*** Material for the task ***

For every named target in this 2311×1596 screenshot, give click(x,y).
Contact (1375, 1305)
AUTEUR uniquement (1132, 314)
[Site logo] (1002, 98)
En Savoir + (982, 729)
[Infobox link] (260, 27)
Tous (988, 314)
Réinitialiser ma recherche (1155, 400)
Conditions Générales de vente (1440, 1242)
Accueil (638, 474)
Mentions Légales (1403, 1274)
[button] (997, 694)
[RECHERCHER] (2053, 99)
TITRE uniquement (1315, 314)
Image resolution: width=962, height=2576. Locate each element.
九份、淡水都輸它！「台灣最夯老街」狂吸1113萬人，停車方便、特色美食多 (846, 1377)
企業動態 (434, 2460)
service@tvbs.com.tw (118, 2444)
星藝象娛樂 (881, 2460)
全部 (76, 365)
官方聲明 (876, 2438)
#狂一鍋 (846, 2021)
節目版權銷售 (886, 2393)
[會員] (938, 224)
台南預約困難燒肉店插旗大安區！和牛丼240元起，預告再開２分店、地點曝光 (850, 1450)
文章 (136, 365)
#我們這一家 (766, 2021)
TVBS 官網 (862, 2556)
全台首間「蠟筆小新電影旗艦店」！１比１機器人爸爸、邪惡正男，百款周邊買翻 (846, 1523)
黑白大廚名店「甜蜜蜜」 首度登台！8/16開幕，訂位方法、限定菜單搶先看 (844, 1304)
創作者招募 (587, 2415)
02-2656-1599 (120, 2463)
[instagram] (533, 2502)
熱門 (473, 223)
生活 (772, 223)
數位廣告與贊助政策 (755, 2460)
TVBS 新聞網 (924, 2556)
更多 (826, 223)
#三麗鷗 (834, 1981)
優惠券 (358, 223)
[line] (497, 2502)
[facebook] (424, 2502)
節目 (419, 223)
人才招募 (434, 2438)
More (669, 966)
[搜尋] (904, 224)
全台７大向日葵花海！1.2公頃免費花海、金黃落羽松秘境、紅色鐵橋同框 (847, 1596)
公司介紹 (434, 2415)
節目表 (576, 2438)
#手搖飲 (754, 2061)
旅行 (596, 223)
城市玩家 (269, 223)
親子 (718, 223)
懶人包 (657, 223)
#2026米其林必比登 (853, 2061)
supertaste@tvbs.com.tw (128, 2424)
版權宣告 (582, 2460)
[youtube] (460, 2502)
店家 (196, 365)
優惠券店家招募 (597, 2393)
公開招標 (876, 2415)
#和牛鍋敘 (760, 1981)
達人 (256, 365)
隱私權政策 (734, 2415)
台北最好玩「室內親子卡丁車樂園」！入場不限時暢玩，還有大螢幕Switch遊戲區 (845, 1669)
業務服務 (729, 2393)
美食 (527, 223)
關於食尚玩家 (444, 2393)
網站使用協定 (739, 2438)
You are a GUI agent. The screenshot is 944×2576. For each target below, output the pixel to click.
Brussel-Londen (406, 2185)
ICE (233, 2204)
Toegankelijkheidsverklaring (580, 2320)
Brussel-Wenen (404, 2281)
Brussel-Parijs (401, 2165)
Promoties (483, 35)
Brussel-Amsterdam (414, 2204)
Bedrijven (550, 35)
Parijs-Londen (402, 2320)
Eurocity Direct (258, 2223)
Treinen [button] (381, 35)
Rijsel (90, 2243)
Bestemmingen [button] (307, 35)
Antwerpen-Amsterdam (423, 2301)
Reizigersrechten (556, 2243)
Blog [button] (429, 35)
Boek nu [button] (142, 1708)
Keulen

*** End of Material for the task ***

From the entries, copy out each line containing the word "uniquement".

AUTEUR uniquement (1132, 314)
TITRE uniquement (1315, 314)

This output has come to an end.